Moving on to elaborate about the “controlling person” bit that was briefly introduced in last Saturday’s post, from my journaling ~4 years ago:
The accusation that I was controlling has always baffled me. More than a couple of people have had that opinion and yet… in order to be controlling, one would actually need to have the inclination to try and control people, correct?
If I were controlling I would need to actually give a flying flip what other people did and care enough about it to try and change them.
It’s enough work just keeping track of myself and trying to listen to people and navigate the world. Adding in trying to control other people’s actions… well, not only do I not think I would succeed, but I’d probably end up destroying or losing myself in the process.
Well, okay, having read a bit more about how Autistic people can come across as controlling to other people, I might have to revise the whole “knowing I’m not controlling” part, but only to a point, since I don’t actually intend to be controlling. It’s also, to my understanding, not possible to truly control another person’s behavior without going to great lengths (drugging them, etc).
So, in my case, I understand that there’s a distinct lack of energy and know-how that prevents me from subtly manipulating people. However, Autistic people can sometimes be perceived as being controlling even when, from our perspective, we’re just being straightforward and/or trying to prevent a situation we know we won’t be able to handle.
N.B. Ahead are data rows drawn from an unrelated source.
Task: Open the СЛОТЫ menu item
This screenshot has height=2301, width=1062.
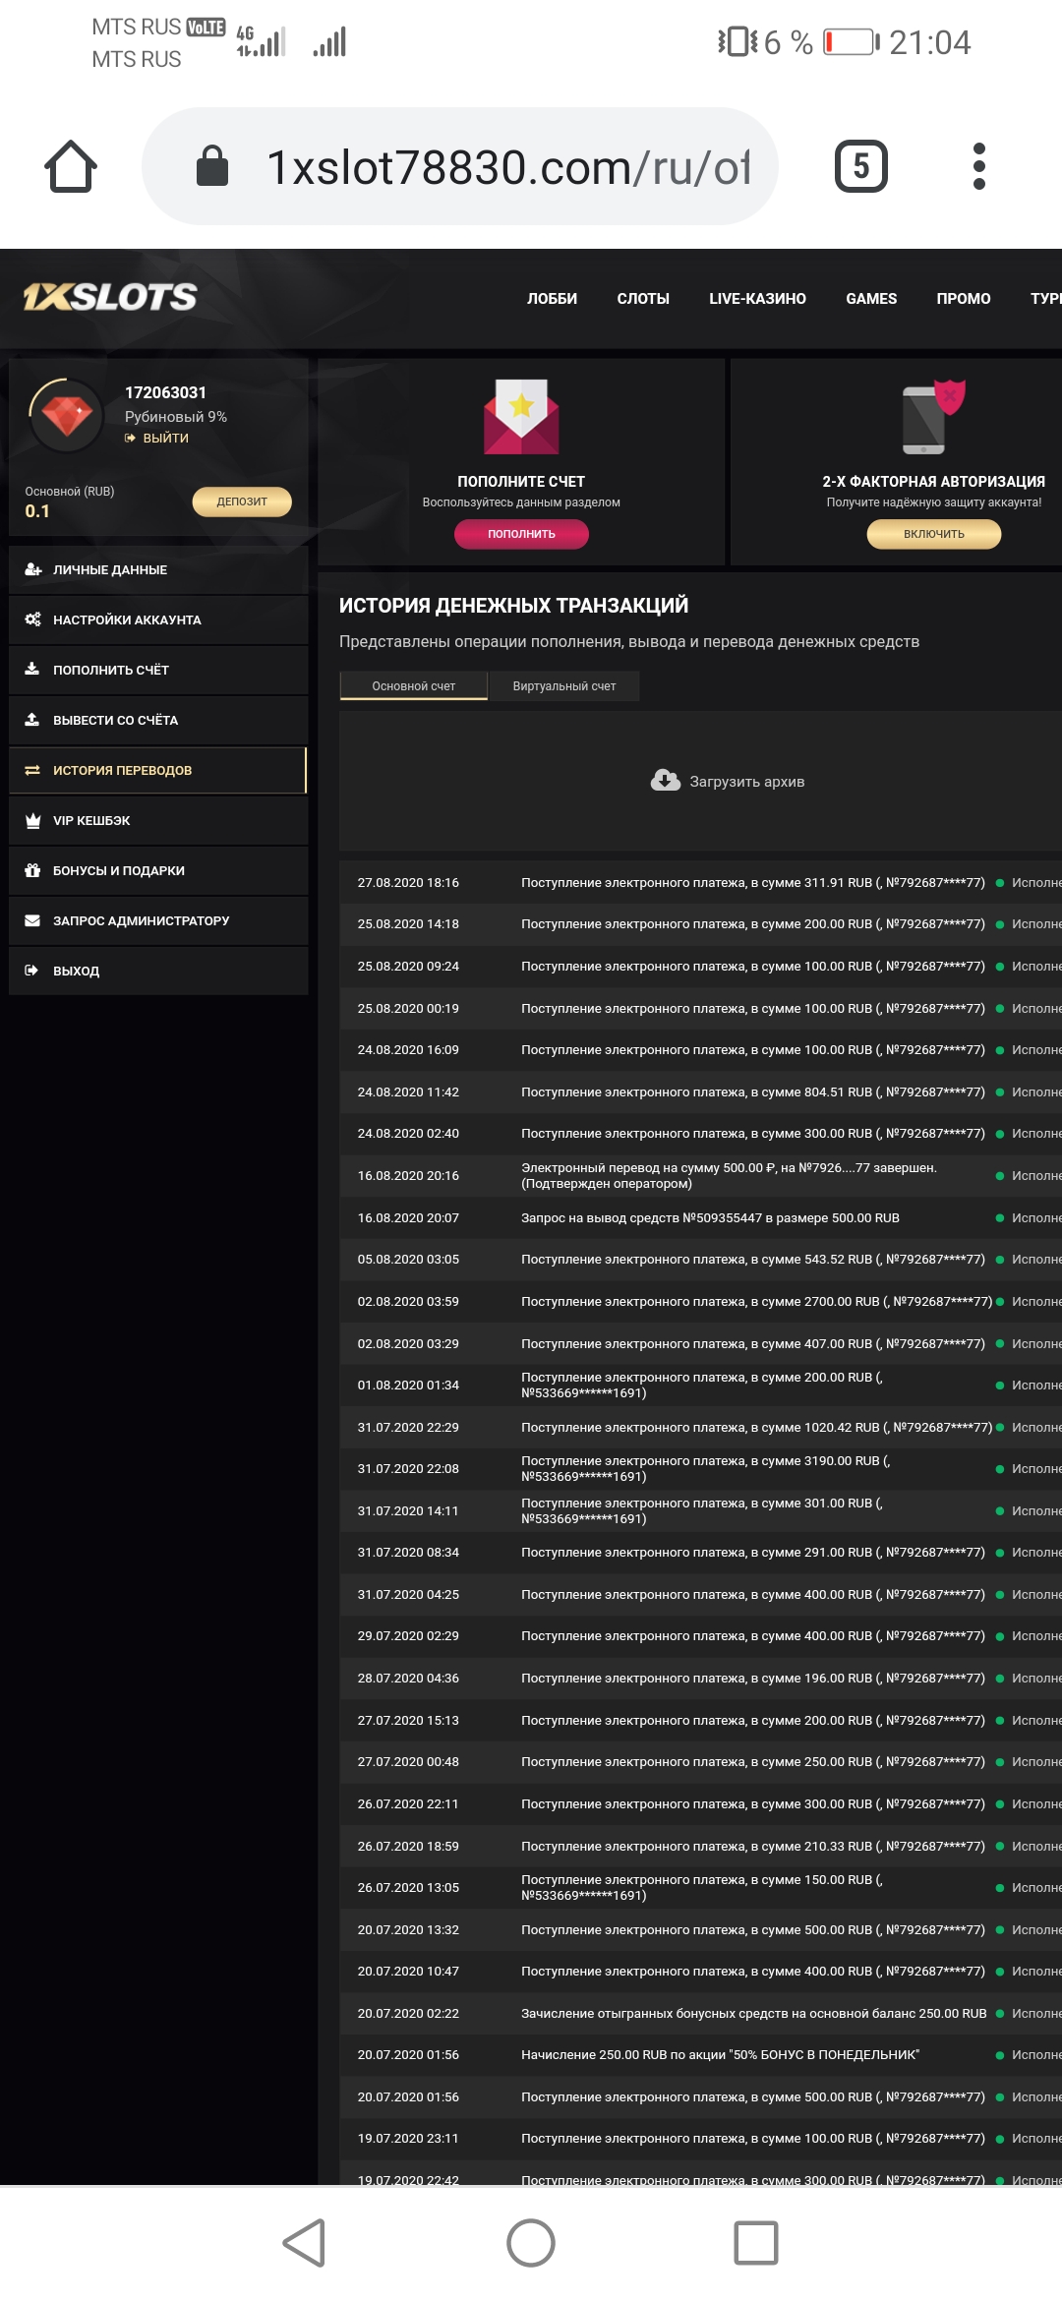Action: (x=643, y=299)
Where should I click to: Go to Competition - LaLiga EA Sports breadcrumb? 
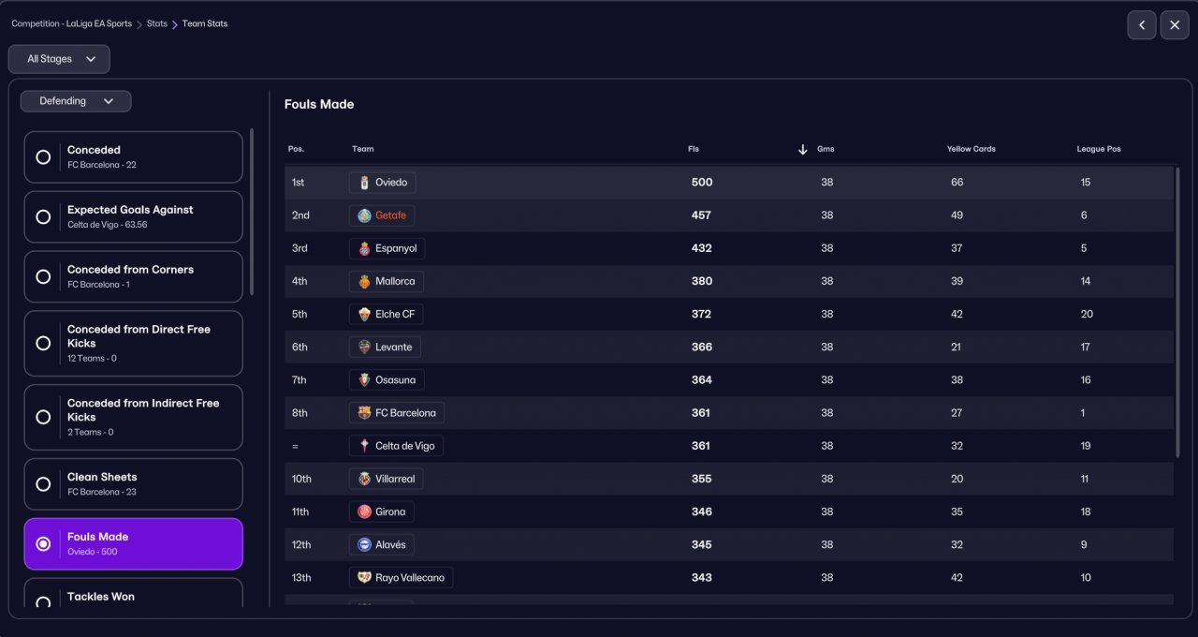(71, 23)
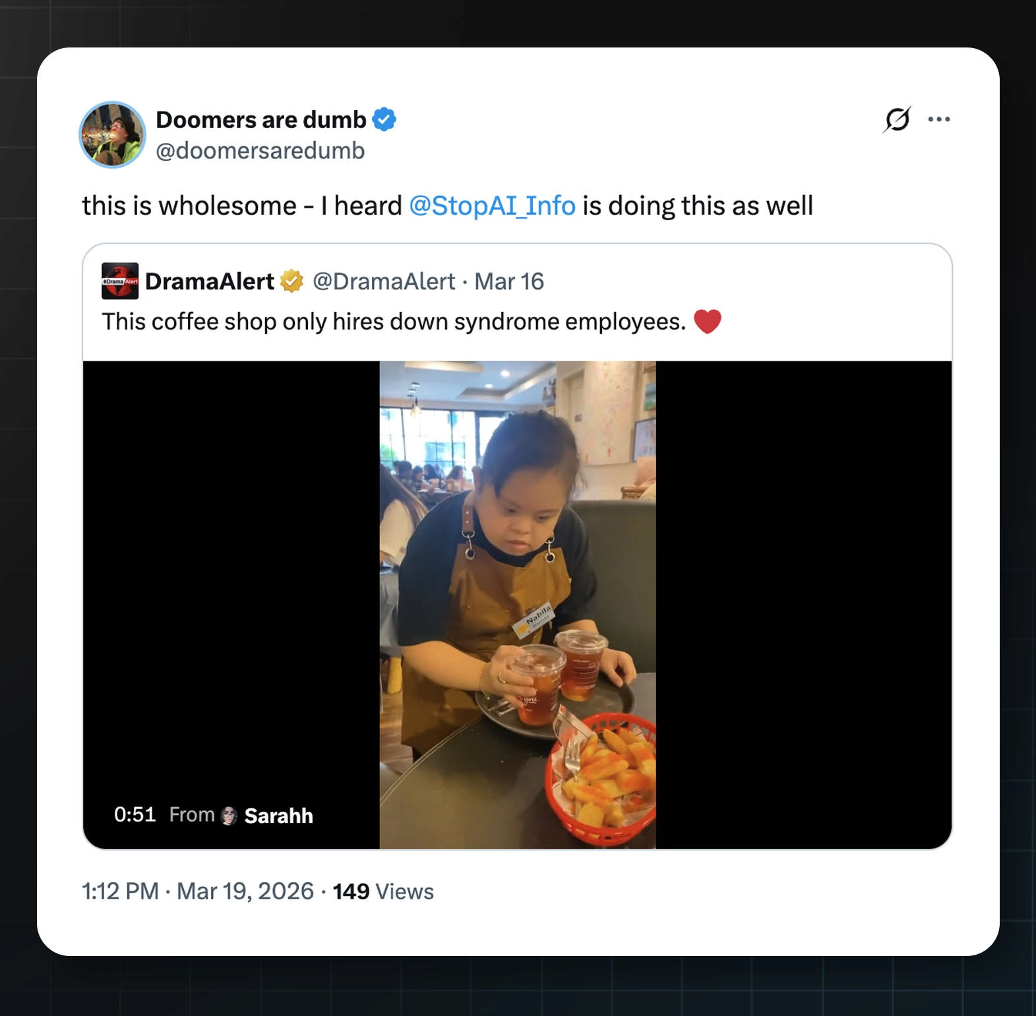Open the @StopAI_Info mention link
The width and height of the screenshot is (1036, 1016).
click(x=492, y=206)
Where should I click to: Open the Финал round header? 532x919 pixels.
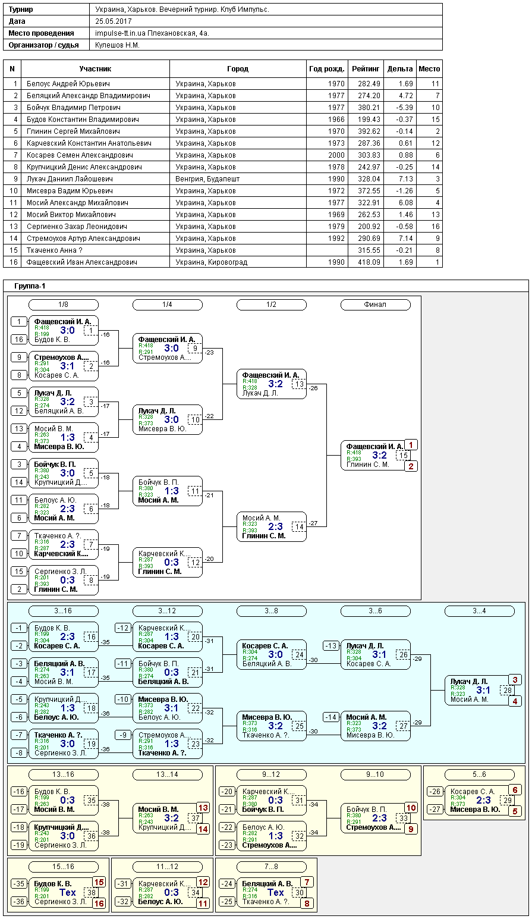(x=376, y=305)
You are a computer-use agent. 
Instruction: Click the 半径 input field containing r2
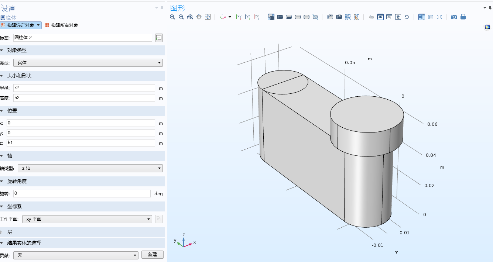click(x=84, y=88)
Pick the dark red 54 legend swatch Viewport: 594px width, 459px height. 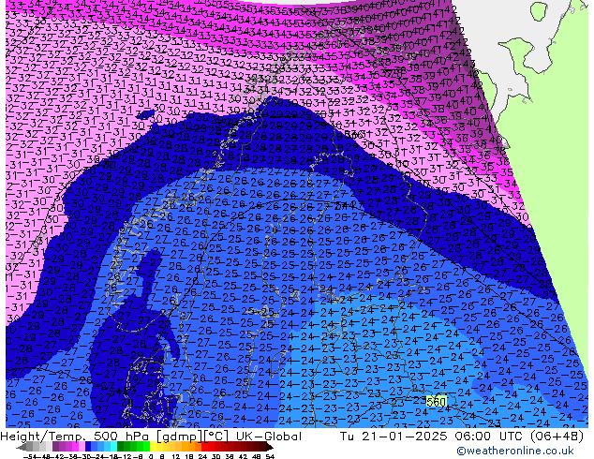click(x=262, y=447)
An example from my previous journaling: I couldn’t handle any more artificial lights after working all day in the fluorescents so I insisted on everyone using candlelight at home when I was present, which seemed to me to be a completely reasonable thing to insist upon. The fallout would’ve been difficult to cope with for me if I didn’t insist on candlelight.
My thinking went about like this: I needed an accommodation, I stated my need and the reason for it, and expected folks to respect my request. After all, I try to respect other people’s requests when they clearly *make their needs known to me.
In all honesty, I didn’t care what our housemate did with lights in her own space, as long as she didn’t use electric lights where I could see them because I couldn’t deal with being around them at the time. Unfortunately, she perceived this as me being mean and controlling.
Whereas, in my mind, I was just being straightforward about my needs and trying to protect myself from a situation I wouldn’t be able to handle; she thought I was being unreasonable.
In hindsight, my meltdowns or shutdowns, which were extremely frequent for most of my life, probably looked pretty controlling as well.
However, when I’m melting or shutting down, it’s not even remotely about the other person and their behavior. It’s about me being overwhelmed and unable to stop or control the feelings. My reaction is not intended to be manipulative – it’s not actually about anyone else. I’m usually just generally upset/overwhelmed and it’s more than enough work to handle myself at those times, let alone think about other people and how to somehow get them to do anything.
With more knowledge of what tends to trigger my meltdowns and shutdowns, they’ve become easier to avoid and have gotten much rarer in recent years. I’ve also started to be able to better recognize when I’m getting close to that point so that I can remove myself from a situation ASAP and get some relief before I’m completely overloaded.
I cannot overstate how important self-care and self-awareness are for my personal well being. A huge part of that self-awareness is the knowledge that I’m Autistic. Being Autistic is the answer that was missing previously and preventing me from being as self-aware as I needed to be. Knowing about that one, all-encompassing, thing has made a hugely positive difference in my life.
Before I knew I was Autistic, I was still Autistic, but I was lacking the vital information I needed in order to fully live my life, take care of myself, and understand who I actually am.
*Of course, at the time I didn’t realize that it was possible people actually thought they were making their needs known to me. If someone doesn’t specifically tell me what they need, I don’t usually realize they need anything. I didn’t know, at that time, that people were expecting me to “pick up” on hints or body language so I simply thought people didn’t need much from me and that relationships were super easy until they ended abruptly; usually without a decent explanation.